Clog dancing in my mind
Today was one of those soft early spring days that make me nostalgic. I don't know if it's the fecundity of this time of year or the melancoly of the skies, but this is the time of year when I miss my parents most. Growing up, this was always the best part of the year. We were getting ready for our big Easter banquet at Morris Bryant and annual trip to put flowers on the graves of all the family members who have gone before us. We were setting out the garden and planning for the reeactments we would go to. Dad would take me out to Fort Ouiatenon to throw tomahawks on a Saturday afternoon.

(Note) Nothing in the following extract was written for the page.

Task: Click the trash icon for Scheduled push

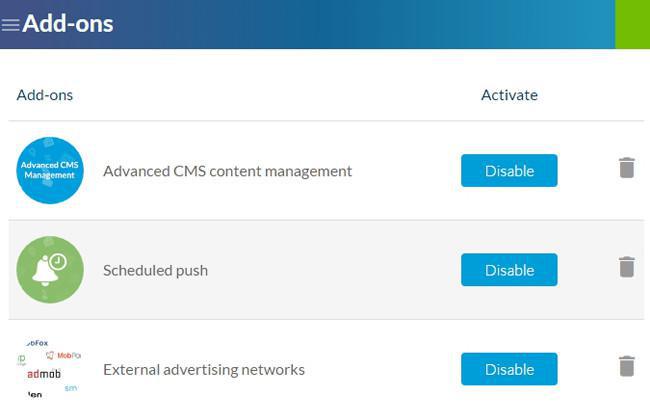Action: click(x=626, y=267)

I live about 5 hours by car from all those graves and that continuity. The number of people in my adult life who share memories of my parents is growing smaller every year. It's down to my brother, my aunt and uncle, and a high school friend I keep in touch with. In some ways my life is similar to that I had as a child. I went out to the garden today and prepared the bed for my carrots and radishes. I could nearly hear my mother teaching me how to amend the soil as I shoveled manure on to the bed.
When the rain became too hard for me to stay outside, I came in to do some inside chores. I found a bluegrass station on the xm channels directv carries, and I've been listening to it as I work. My dad was the kind of guy who owned both a banjo and a wash-tub bass at different points in his life. I watch my children dancing to the music and am carried back to warm summer nights in Battleground, clogging to music at the Fiddlers'.

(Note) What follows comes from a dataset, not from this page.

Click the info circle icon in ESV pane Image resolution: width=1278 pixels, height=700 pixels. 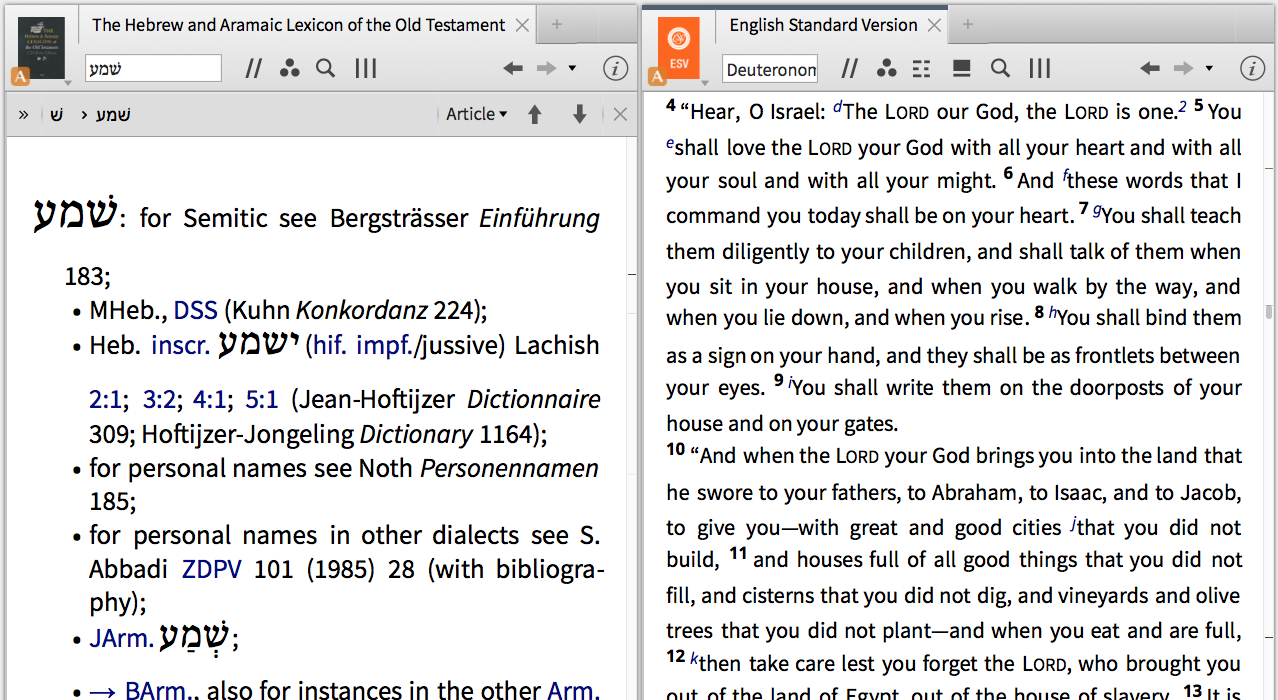tap(1252, 68)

Spring is about continuity; the earth wakes from her winter slumber to start a new cycle of life. My children are part of me, and of my parents, and my grandparents in the long chain of life. As I pass down the traditions that were passed down to me, I bring back the spectre of my childhood and the loved ones on the other side of forever. I thank God for the opportunity to keep my parents alive with me in the little things, to be reminded of my rich hertiage as I pass it on.